__Objective__
Please lay out the lines from the one containing "You are a GUI" through the end of the saved entries, both ends included, as a Markdown table with the columns "No." and "Line", skipping any blank lines. Leave the pictures out.

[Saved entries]
= = =

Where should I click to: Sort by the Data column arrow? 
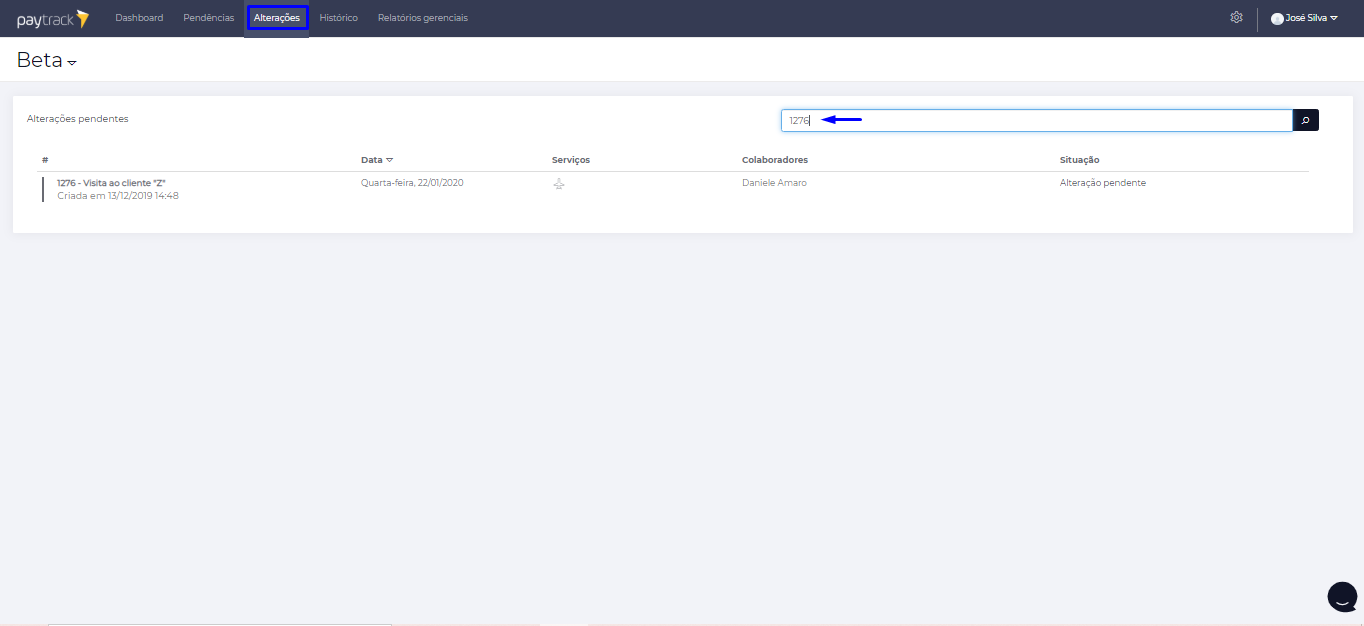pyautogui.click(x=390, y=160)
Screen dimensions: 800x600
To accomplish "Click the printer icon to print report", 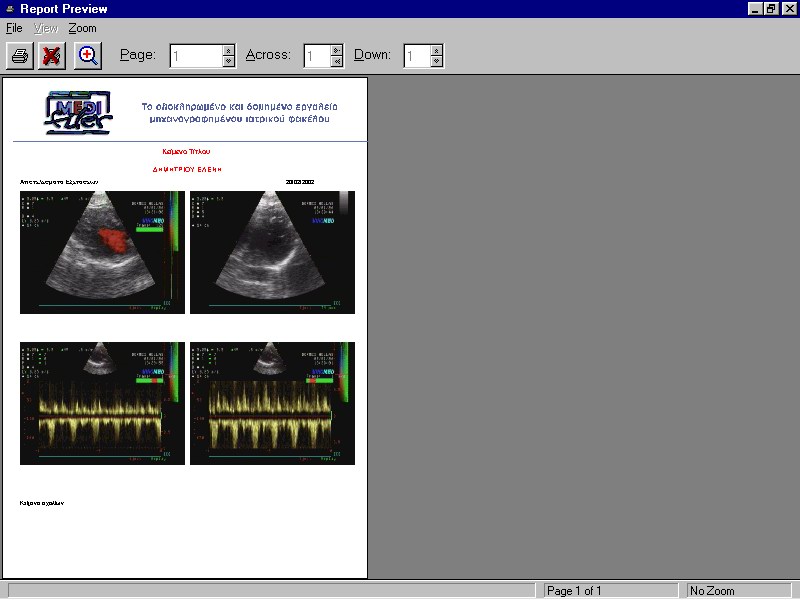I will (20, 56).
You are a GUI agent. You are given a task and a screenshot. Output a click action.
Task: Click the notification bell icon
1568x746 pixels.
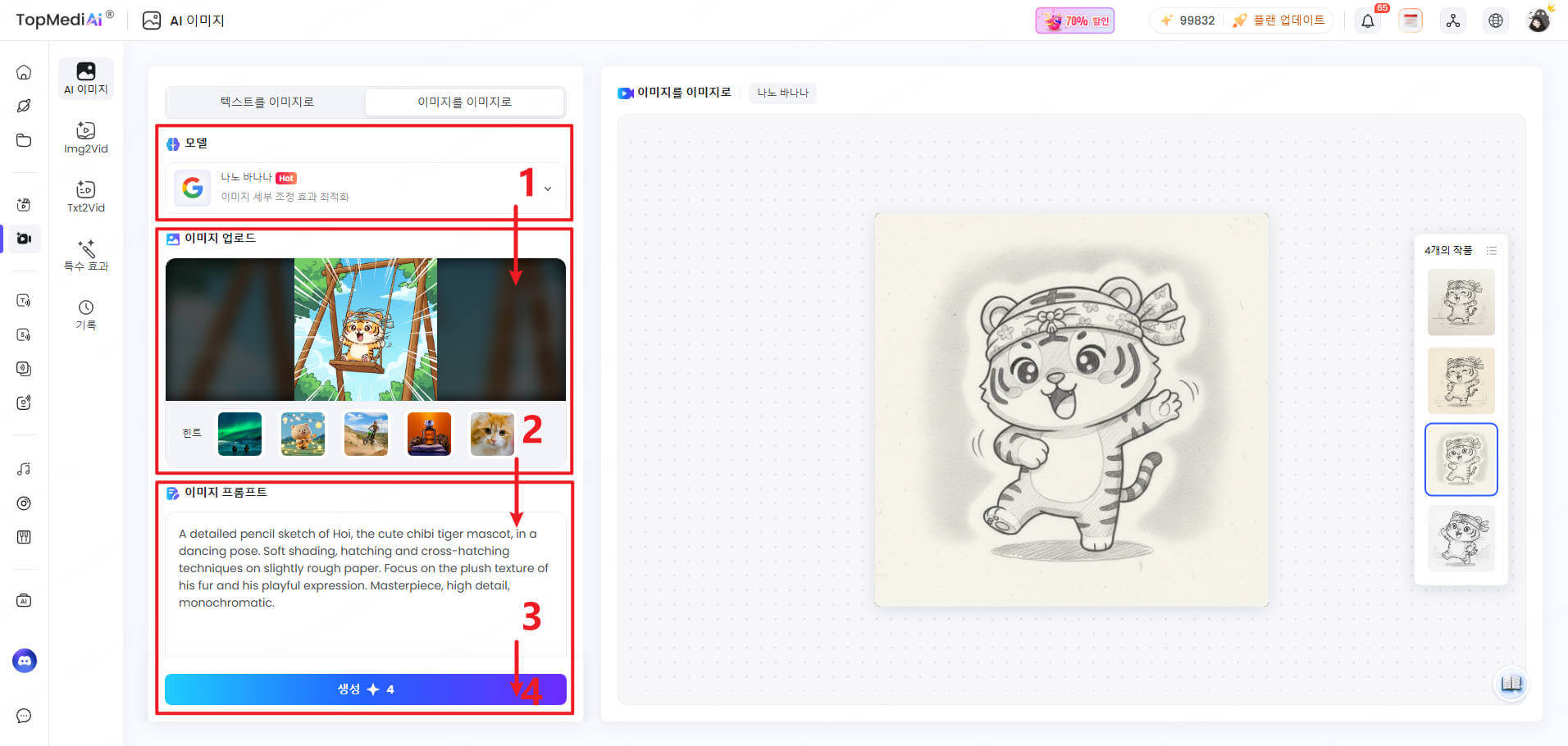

= = =

__Result__
| No. | Line |
|---|---|
| 1 | You are a GUI agent. You are given a task and a screenshot. Output a click action. |
| 2 | Task: Click the notification bell icon |
| 3 | 1568x746 pixels. |